**What is expected:**
Reproduce the full set of records verbatim.

—————

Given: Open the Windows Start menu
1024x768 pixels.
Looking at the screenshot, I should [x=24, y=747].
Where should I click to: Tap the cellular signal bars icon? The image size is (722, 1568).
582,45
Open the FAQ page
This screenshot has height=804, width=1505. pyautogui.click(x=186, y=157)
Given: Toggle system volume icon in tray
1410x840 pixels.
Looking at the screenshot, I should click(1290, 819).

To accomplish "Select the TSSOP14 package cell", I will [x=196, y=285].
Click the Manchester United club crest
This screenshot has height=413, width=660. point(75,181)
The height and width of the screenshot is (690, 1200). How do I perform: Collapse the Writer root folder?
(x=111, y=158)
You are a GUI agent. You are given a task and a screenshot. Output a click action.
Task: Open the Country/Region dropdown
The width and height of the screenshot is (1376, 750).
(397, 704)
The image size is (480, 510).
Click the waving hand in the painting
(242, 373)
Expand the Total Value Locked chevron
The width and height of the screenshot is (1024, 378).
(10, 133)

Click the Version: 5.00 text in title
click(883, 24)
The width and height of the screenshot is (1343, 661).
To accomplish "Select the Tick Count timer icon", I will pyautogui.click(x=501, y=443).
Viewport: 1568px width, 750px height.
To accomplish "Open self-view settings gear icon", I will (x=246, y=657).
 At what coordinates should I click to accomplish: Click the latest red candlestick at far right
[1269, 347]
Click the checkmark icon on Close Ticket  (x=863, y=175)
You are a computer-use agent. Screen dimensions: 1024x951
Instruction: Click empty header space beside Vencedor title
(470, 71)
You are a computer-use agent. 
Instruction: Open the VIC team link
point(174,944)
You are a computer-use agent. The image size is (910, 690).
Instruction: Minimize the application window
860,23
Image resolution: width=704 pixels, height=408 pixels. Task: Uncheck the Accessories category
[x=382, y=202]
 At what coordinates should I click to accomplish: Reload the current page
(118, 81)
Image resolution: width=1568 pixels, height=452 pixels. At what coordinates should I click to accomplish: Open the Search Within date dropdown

—————

**Answer section:**
Given: Open the Windows Start menu
1024x768 pixels.
Looking at the screenshot, I should [x=24, y=747].
Where should I click to: Tap the cellular signal bars icon? The image size is (722, 1568).
582,45
Open the FAQ page
This screenshot has height=804, width=1505. pyautogui.click(x=186, y=157)
Given: Toggle system volume icon in tray
1410x840 pixels.
Looking at the screenshot, I should click(1290, 819).

To accomplish "Select the TSSOP14 package cell", I will [x=196, y=285].
Click the Manchester United club crest
This screenshot has height=413, width=660. point(75,181)
The height and width of the screenshot is (690, 1200). How do I perform: Collapse the Writer root folder?
(x=111, y=158)
You are a GUI agent. You are given a task and a screenshot. Output a click action.
Task: Open the Country/Region dropdown
The width and height of the screenshot is (1376, 750).
(397, 704)
The image size is (480, 510).
Click the waving hand in the painting
(242, 373)
Expand the Total Value Locked chevron
The width and height of the screenshot is (1024, 378).
(10, 133)

Click the Version: 5.00 text in title
click(883, 24)
The width and height of the screenshot is (1343, 661).
To accomplish "Select the Tick Count timer icon", I will pyautogui.click(x=501, y=443).
Viewport: 1568px width, 750px height.
To accomplish "Open self-view settings gear icon", I will (x=246, y=657).
 At what coordinates should I click to accomplish: Click the latest red candlestick at far right
[1269, 347]
Click the checkmark icon on Close Ticket  (x=863, y=175)
You are a computer-use agent. Screen dimensions: 1024x951
Instruction: Click empty header space beside Vencedor title
(470, 71)
You are a computer-use agent. 
Instruction: Open the VIC team link
point(174,944)
You are a computer-use agent. The image size is (910, 690).
Instruction: Minimize the application window
860,23
Image resolution: width=704 pixels, height=408 pixels. Task: Uncheck the Accessories category
[x=382, y=202]
 At what coordinates should I click to accomplish: Reload the current page
(118, 81)
Image resolution: width=1568 pixels, height=452 pixels. At what coordinates should I click to accomplish: Open the Search Within date dropdown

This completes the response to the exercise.